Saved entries
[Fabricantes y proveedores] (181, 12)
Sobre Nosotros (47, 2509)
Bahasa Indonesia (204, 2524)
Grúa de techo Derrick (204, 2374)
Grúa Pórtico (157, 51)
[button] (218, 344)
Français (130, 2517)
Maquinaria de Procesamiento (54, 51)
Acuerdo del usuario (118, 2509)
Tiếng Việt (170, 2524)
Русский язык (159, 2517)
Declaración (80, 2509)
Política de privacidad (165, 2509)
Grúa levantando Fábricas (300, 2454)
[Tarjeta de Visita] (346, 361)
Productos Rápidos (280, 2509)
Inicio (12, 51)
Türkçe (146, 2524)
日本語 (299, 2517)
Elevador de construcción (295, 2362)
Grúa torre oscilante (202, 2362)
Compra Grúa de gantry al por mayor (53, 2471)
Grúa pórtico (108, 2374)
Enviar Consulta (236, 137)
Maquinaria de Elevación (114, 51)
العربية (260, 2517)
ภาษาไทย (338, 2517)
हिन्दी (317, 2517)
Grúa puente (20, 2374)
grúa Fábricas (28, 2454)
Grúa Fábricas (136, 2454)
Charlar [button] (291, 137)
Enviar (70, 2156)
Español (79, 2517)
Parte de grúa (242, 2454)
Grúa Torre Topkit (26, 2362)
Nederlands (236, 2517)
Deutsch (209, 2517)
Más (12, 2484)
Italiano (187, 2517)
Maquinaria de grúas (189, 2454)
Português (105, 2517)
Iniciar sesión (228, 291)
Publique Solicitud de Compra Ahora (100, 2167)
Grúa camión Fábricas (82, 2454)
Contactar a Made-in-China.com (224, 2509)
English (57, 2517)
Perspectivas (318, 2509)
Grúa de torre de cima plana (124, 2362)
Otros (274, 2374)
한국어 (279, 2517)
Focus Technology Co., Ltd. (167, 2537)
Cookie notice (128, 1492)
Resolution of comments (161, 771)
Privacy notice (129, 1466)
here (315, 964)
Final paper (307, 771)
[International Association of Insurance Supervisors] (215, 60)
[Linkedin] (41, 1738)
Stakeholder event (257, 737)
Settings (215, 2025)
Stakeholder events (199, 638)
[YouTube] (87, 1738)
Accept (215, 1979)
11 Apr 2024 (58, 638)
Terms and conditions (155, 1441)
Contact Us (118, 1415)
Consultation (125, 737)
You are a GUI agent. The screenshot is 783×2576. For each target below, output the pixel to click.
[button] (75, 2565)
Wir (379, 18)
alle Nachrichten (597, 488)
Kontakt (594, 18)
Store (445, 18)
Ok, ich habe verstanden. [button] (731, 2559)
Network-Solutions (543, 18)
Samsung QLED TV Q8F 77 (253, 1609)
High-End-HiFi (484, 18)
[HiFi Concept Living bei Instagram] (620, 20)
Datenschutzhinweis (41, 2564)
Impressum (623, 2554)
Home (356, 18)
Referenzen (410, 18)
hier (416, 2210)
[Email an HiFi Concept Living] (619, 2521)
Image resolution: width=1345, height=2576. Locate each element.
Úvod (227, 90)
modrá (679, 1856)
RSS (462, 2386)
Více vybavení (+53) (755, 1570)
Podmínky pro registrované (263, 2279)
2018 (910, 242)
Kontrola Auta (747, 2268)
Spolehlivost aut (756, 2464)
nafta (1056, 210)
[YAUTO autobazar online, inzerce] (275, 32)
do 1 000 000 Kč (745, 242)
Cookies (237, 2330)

* _Description of the task_
Repeat the data above, word for word.

* _Your solution_
[Fabricantes y proveedores] (181, 12)
Sobre Nosotros (47, 2509)
Bahasa Indonesia (204, 2524)
Grúa de techo Derrick (204, 2374)
Grúa Pórtico (157, 51)
[button] (218, 344)
Français (130, 2517)
Maquinaria de Procesamiento (54, 51)
Acuerdo del usuario (118, 2509)
Tiếng Việt (170, 2524)
Русский язык (159, 2517)
Declaración (80, 2509)
Política de privacidad (165, 2509)
Grúa levantando Fábricas (300, 2454)
[Tarjeta de Visita] (346, 361)
Productos Rápidos (280, 2509)
Inicio (12, 51)
Türkçe (146, 2524)
日本語 (299, 2517)
Elevador de construcción (295, 2362)
Grúa torre oscilante (202, 2362)
Compra Grúa de gantry al por mayor (53, 2471)
Grúa pórtico (108, 2374)
Enviar Consulta (236, 137)
Maquinaria de Elevación (114, 51)
العربية (260, 2517)
ภาษาไทย (338, 2517)
हिन्दी (317, 2517)
Grúa puente (20, 2374)
grúa Fábricas (28, 2454)
Grúa Fábricas (136, 2454)
Charlar [button] (291, 137)
Enviar (70, 2156)
Español (79, 2517)
Parte de grúa (242, 2454)
Grúa Torre Topkit (26, 2362)
Nederlands (236, 2517)
Deutsch (209, 2517)
Más (12, 2484)
Italiano (187, 2517)
Maquinaria de grúas (189, 2454)
Português (105, 2517)
Iniciar sesión (228, 291)
Publique Solicitud de Compra Ahora (100, 2167)
Grúa camión Fábricas (82, 2454)
Contactar a Made-in-China.com (224, 2509)
English (57, 2517)
Perspectivas (318, 2509)
Grúa de torre de cima plana (124, 2362)
Otros (274, 2374)
한국어 (279, 2517)
Focus Technology Co., Ltd. (167, 2537)
Cookie notice (128, 1492)
Resolution of comments (161, 771)
Privacy notice (129, 1466)
here (315, 964)
Final paper (307, 771)
[International Association of Insurance Supervisors] (215, 60)
[Linkedin] (41, 1738)
Stakeholder event (257, 737)
Settings (215, 2025)
Stakeholder events (199, 638)
[YouTube] (87, 1738)
Accept (215, 1979)
11 Apr 2024 (58, 638)
Terms and conditions (155, 1441)
Contact Us (118, 1415)
Consultation (125, 737)
You are a GUI agent. The screenshot is 783×2576. For each target below, output the pixel to click.
[button] (75, 2565)
Wir (379, 18)
alle Nachrichten (597, 488)
Kontakt (594, 18)
Store (445, 18)
Ok, ich habe verstanden. [button] (731, 2559)
Network-Solutions (543, 18)
Samsung QLED TV Q8F 77 (253, 1609)
High-End-HiFi (484, 18)
[HiFi Concept Living bei Instagram] (620, 20)
Datenschutzhinweis (41, 2564)
Impressum (623, 2554)
Home (356, 18)
Referenzen (410, 18)
hier (416, 2210)
[Email an HiFi Concept Living] (619, 2521)
Image resolution: width=1345, height=2576. Locate each element.
Úvod (227, 90)
modrá (679, 1856)
RSS (462, 2386)
Více vybavení (+53) (755, 1570)
Podmínky pro registrované (263, 2279)
2018 (910, 242)
Kontrola Auta (747, 2268)
Spolehlivost aut (756, 2464)
nafta (1056, 210)
[YAUTO autobazar online, inzerce] (275, 32)
do 1 000 000 Kč (745, 242)
Cookies (237, 2330)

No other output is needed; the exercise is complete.